秋の弁当

  どの季節もとりどりに食材はあるけれど、日本料理を主に考えるなら、やはりなんといっても秋が一番。酒もうまくなるし。花粉症はないし(和食とは関係ないが)。

  今年も、職場の掃除の方が(職場の)空き地を使って丹精して下さった野菜の収穫がいっぱい。カネをかけずに秋めいた弁当(昼食はほとんど自作)を作ることが出来た。山本さん、いつもありがとうございます。

  まずは零余子。片手の掌にかるく一盛りほどの分量なのでこれは零余子飯に炊く。

  次はさつま芋の茎。きちんと調理するなら皮をいちいちむくのだが、それほど口に残るわけでもないし、貴重な食物繊維源ではあるし、そのまま使うことにしている。これは胡麻和えに。茎は柔らかくなるまで塩ゆでしておく。胡麻を油が出るまでよく擂った中へ、田舎味噌を煮きり酒とわずかの砂糖でのばしたものを混ぜて和え衣とする。

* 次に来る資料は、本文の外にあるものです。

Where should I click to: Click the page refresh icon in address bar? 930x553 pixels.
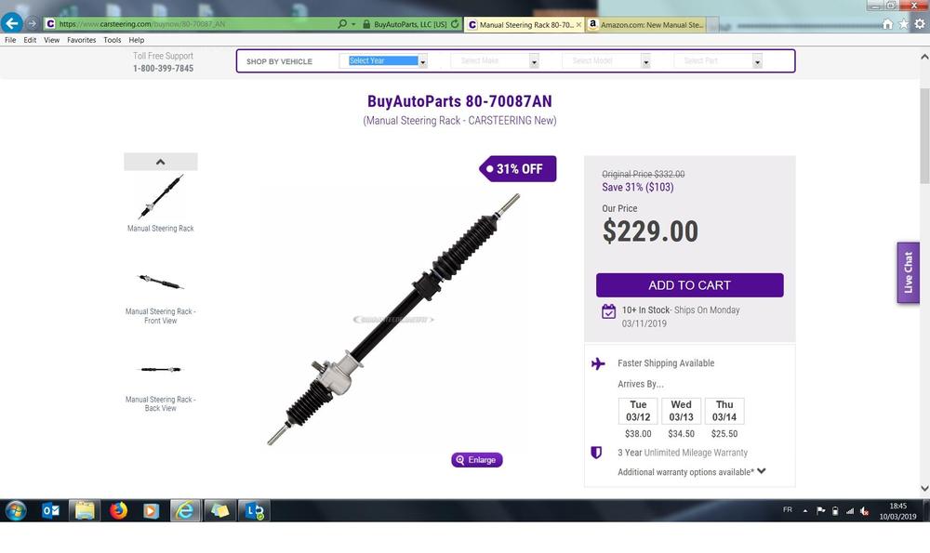(x=455, y=24)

  オクラはゆがいて小口に切り、酒蒸しした鳥の笹身とマヨネーズで和える。梅干しをたたいてマヨネーズに少し入れると味が引き締まります。獅子唐と茄子はたっぷりのごま油で炒めたあと、出汁で炊く。これはこっくりした味つけにして仕上げに針生姜を混ぜる。ご飯が進むおかずである。

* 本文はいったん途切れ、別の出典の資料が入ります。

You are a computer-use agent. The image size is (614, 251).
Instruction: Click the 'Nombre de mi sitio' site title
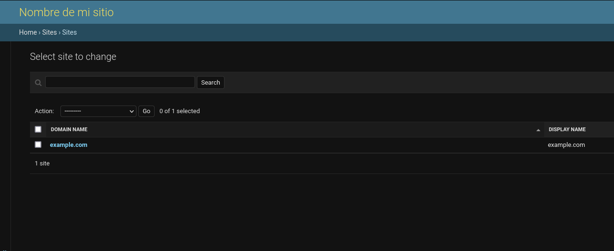[66, 12]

  この他にかますの干物をあぶって身をむしり、酢橘をしぼったものと銀杏を混ぜた玉子焼きでカンペキ。

  山本さんは上記の野菜の他にお手製の紫蘇の実の佃煮も下さった。これは明日、鯖寿司の薬味として寿司飯にしのばせようっと。

合いの手は珍しくマンガで、『純潔のマリア』と『進撃の巨人』。前者は、連載時は想像していたのとまったく違う話だった(連載時は読んでない)が、石川氏のおっとりしたギャグがやはり『もやしもん』らしくて面白い。そして、どこか骨っぽい姿勢(野暮ったくいえば「思想」)もまた。『巨人』は今話題のマンガだそうで、後輩空男氏の貸与になるもの。巨人が《敵》というアイデアが素晴らしい。やはり怖いのは人型の怪物だもんな。想像力の手綱をひきしぼって、大きく構えた世界観を最後まで破綻無く語り尽くしてほしい、と思う。